» **WHAT TO PRODUCE**
Your answer should be the lines from the one containing "搜尋东京都的Share House (643, 1963)" through the final line below, copied exactly.

» **INFORMATION SUPPLIED**

--- START ---

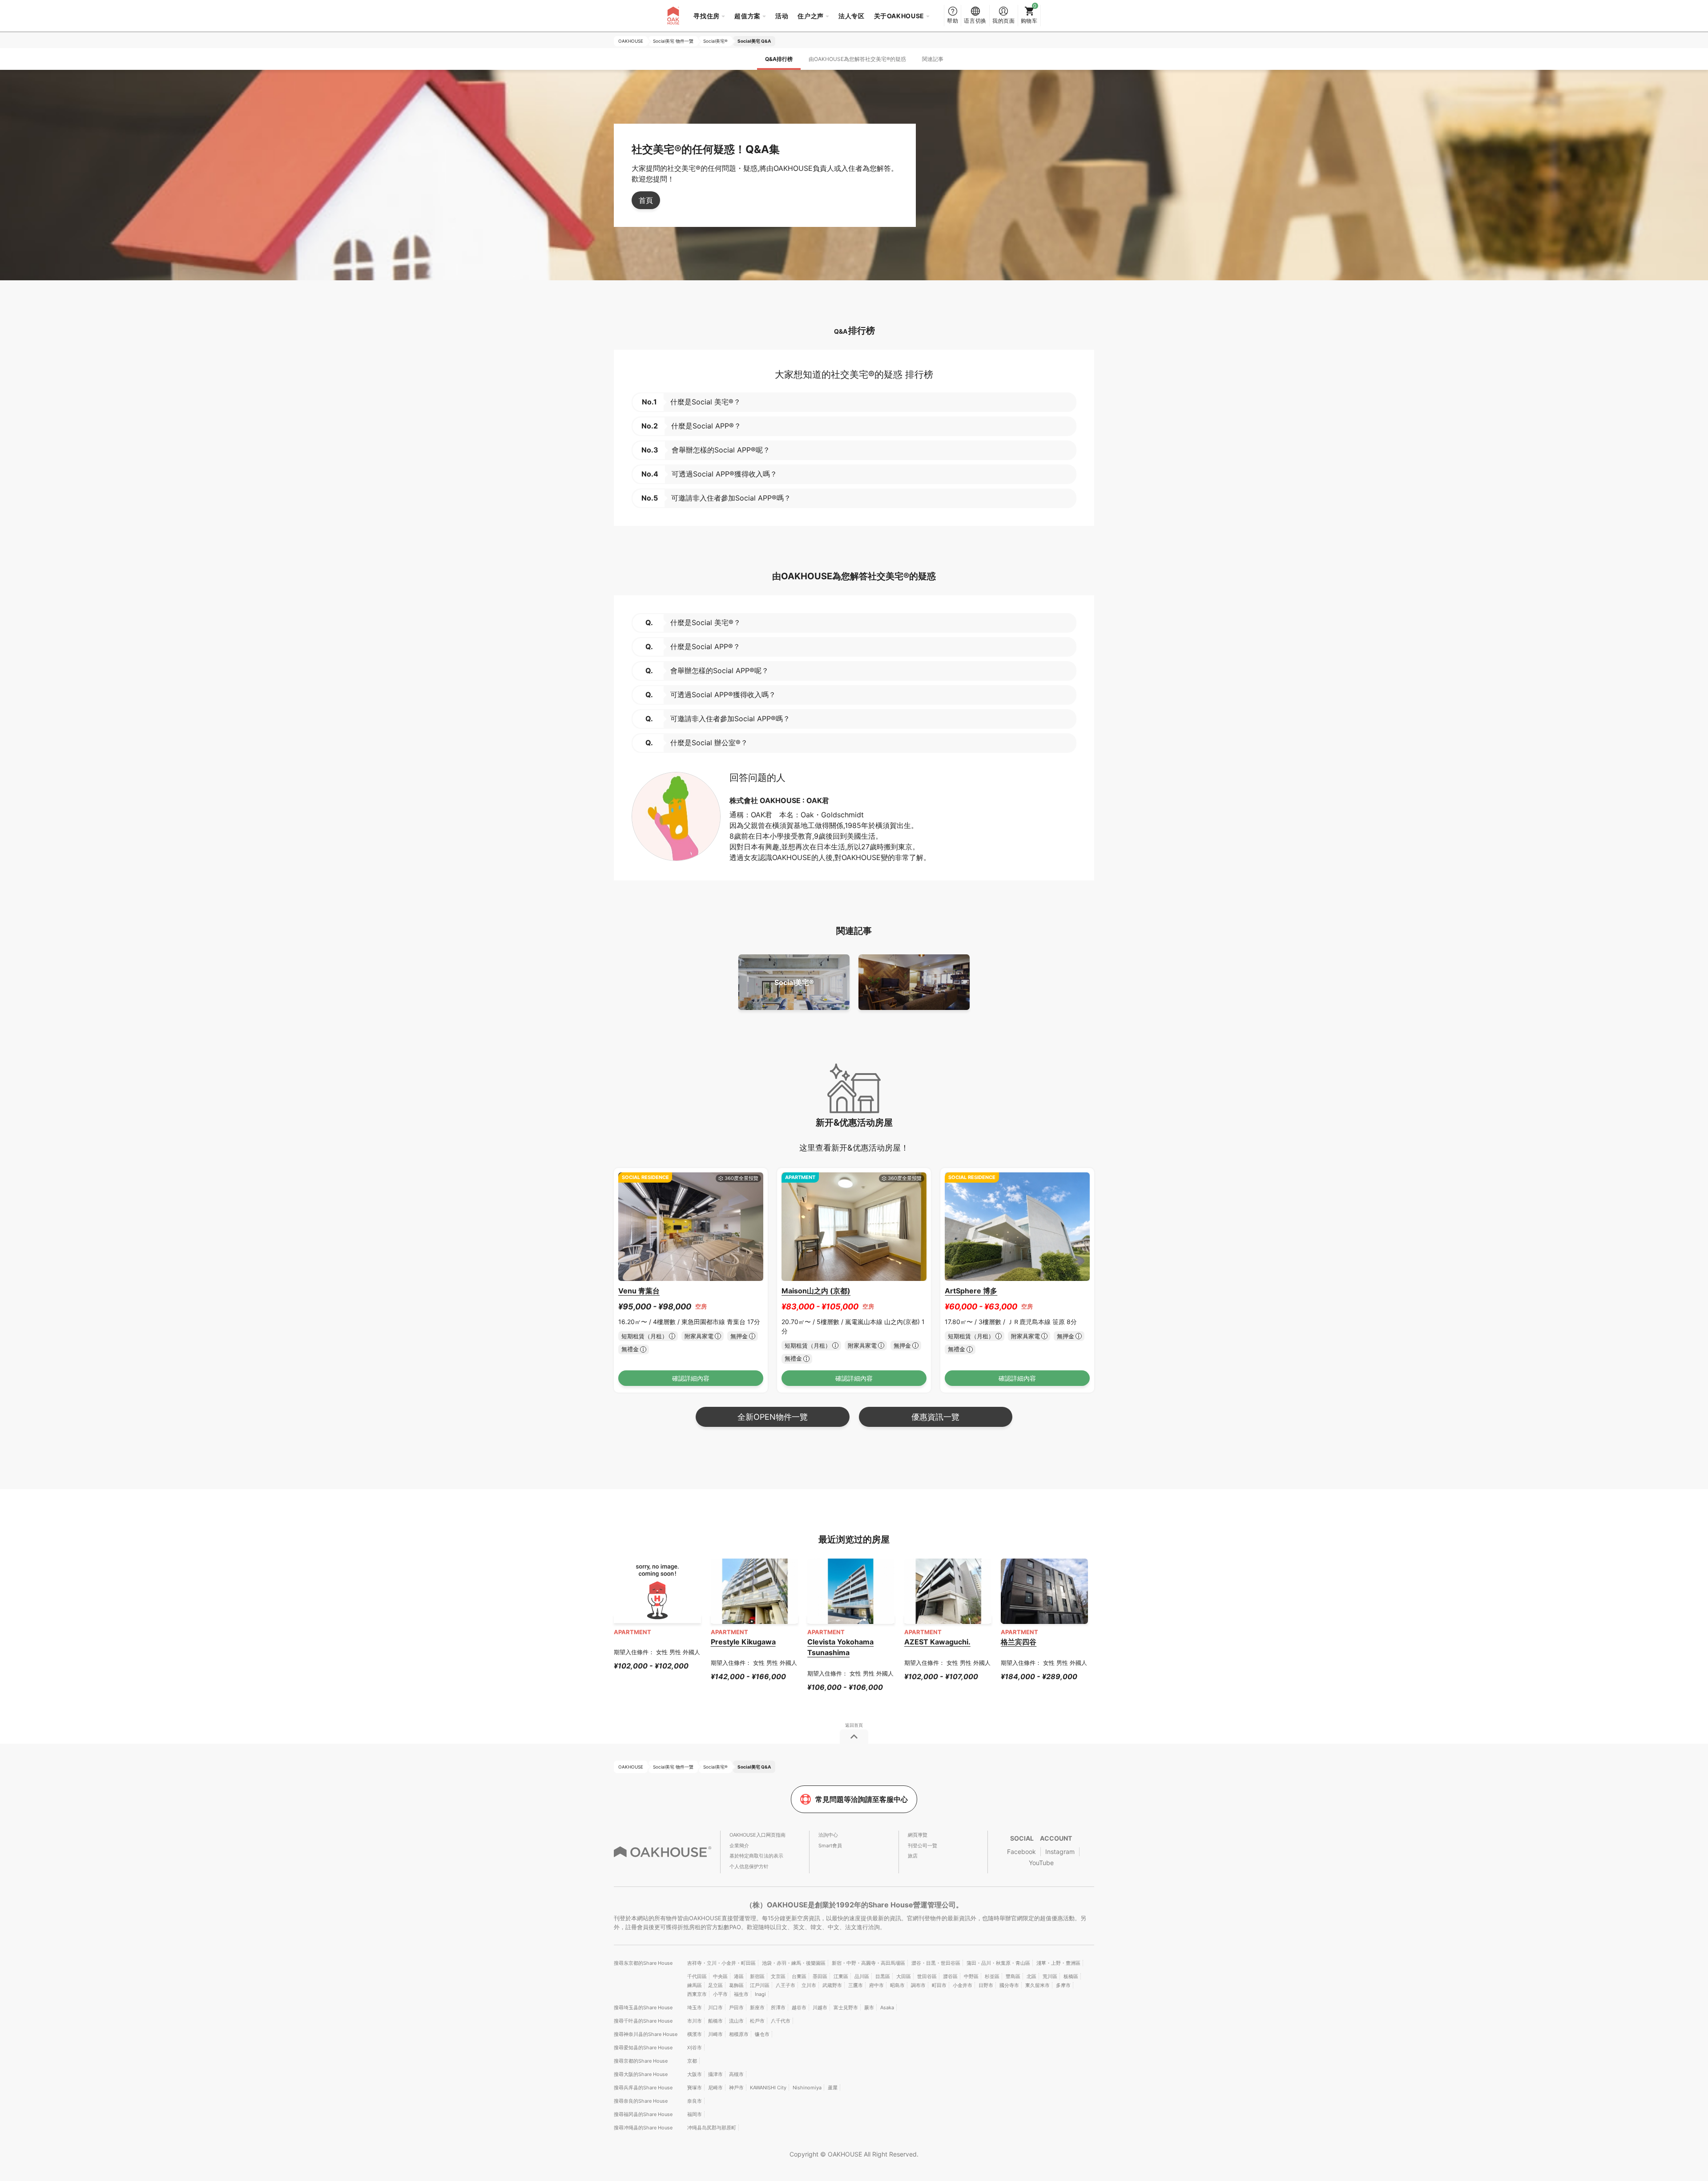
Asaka (887, 2007)
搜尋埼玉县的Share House (643, 2007)
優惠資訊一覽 (935, 1417)
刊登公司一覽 (922, 1845)
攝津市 (715, 2074)
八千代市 (780, 2021)
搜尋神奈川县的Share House (645, 2034)
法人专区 (851, 16)
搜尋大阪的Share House (641, 2074)
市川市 (694, 2021)
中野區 (971, 1976)
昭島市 (897, 1985)
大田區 (903, 1976)
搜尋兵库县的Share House (643, 2087)
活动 (781, 16)
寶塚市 (694, 2087)
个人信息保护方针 (749, 1866)
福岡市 (694, 2114)
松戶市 (757, 2021)
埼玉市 (694, 2007)
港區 (739, 1976)
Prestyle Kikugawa (743, 1641)
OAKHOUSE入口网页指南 (757, 1835)
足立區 (715, 1985)
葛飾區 (736, 1985)
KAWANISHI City (768, 2087)
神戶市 (736, 2087)
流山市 (736, 2021)
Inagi (760, 1994)
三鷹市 (855, 1985)
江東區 (841, 1976)
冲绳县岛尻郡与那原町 (711, 2127)
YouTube (1041, 1862)
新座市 (757, 2007)
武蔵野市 (832, 1985)
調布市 (918, 1985)
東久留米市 (1037, 1985)
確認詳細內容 (690, 1378)
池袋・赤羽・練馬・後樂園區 (794, 1963)
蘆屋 (833, 2087)
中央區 (720, 1976)
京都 (692, 2061)
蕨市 (869, 2007)
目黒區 (882, 1976)
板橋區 (1070, 1976)
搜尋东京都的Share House (643, 1963)
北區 (1031, 1976)
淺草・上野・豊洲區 (1058, 1963)
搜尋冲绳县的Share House (643, 2127)
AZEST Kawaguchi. (937, 1641)
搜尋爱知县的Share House (643, 2047)
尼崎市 (715, 2087)
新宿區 (757, 1976)
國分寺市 (1009, 1985)
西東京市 (697, 1994)
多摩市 (1063, 1985)
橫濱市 (694, 2034)
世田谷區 (927, 1976)
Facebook (1021, 1851)
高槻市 (736, 2074)
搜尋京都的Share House (641, 2061)
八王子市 (785, 1985)
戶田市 (736, 2007)
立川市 (809, 1985)
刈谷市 (694, 2047)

--- END ---

» **RESPONSE AREA**
搜尋东京都的Share House (643, 1963)
北區 (1031, 1976)
淺草・上野・豊洲區 (1058, 1963)
搜尋冲绳县的Share House (643, 2127)
AZEST Kawaguchi. (937, 1641)
搜尋爱知县的Share House (643, 2047)
尼崎市 (715, 2087)
新宿區 (757, 1976)
國分寺市 (1009, 1985)
西東京市 (697, 1994)
多摩市 (1063, 1985)
橫濱市 (694, 2034)
世田谷區 (927, 1976)
Facebook (1021, 1851)
高槻市 (736, 2074)
搜尋京都的Share House (641, 2061)
八王子市 (785, 1985)
戶田市 (736, 2007)
立川市 (809, 1985)
刈谷市 (694, 2047)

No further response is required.